Maffei era uma pessoa acessível e de larga cultura, conhecendo desde a obra de Agatha Christie até os clássicos da literatura; apreciava música lírica e clássica. A propósito, confidenciara diversas vezes à sua aluna Carmen Lancellotti, que não tinha conseguido realizar um dos seus maiores sonhos – tocar violino – apesar das horas intermináveis que se dedicou ao estudo desse instrumento. Por fim, convencera-se de que não possuía essa habilidade que, como todas as outras, tem cunho genético.
Dentre outros de seus aforismos têm-se: “Não existe sentido em guardar o seu conhecimento só para si. Ele sempre precisará ser repassado a outros, senão, não terá qualquer valor”, e “O médico existe porque existem doentes.”
Walter Maffei foi também catedrático de patologia geral e de anatomia patológica da Faculdade de Medicina de Sorocaba da Pontifícia Universidade Católica de São Paulo (PUC-SP), de 1955 até o seu falecimento, em 1991. Ingressou na Sociedade de Medicina e Cirurgia de São Paulo, hoje, Academia de Medicina de São Paulo, em 3 de novembro de 1937. Foi membro de honra da Sociedade Francesa de Neurologia e patrono, em 1984, da 29ª turma da Faculdade de Medicina de Sorocaba da PUC-SP. Escreveu os livros: As Bases Anatomopatológicas da Neuriatria e Psiquiatria (1951, em dois volumes: volume 1 com 781 páginas e volume 2 com 1.112 páginas); Os Fundamentos da Medicina (1968); e Human Topography for Oncology – Oncotop a Proposal (1992, post-mortem em coautoria com Rodolfo Brumini, 345 páginas).

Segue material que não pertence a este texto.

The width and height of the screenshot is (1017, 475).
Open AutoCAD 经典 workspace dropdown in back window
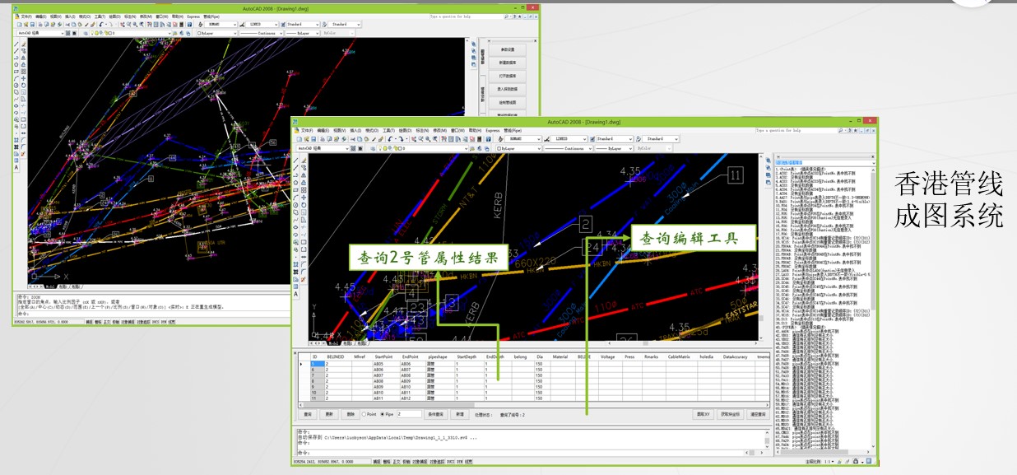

Walter Edgard Maffei faleceu em 10 de setembro de 1991, contando com 86 anos. Seu nome é honrado como patrono da cadeira no 98 da augusta Academia de Medicina de São Paulo. Na Faculdade de Ciências Médicas da Santa Casa de São Paulo dá nome a um prêmio do Departamento Científico do Diretório Acadêmico Manoel de Abreu , e à Liga de Neurociências; dá também nome a uma avenida no bairro residencial Santa Madre Paulina, na cidade de Salto (SP).
NOTAS:
Esta biografia é uma autoria do Acad. Helio Begliomini, Titular e Emérito da cadeira nº 21 da Academia de Medicina de São Paulo sob o patrono de Benedicto Augusto de Freitas Montenegro.
Oscar Monteiro de Barros foi presidente da Academia de Medicina de São Paulo durante um mandato anual entre 1956-1957, e é patrono da cadeira nº 69 desse sodalício.
Manoel Dias de Abreu é patrono da cadeira nº 37 da Academia de Medicina de São Paulo.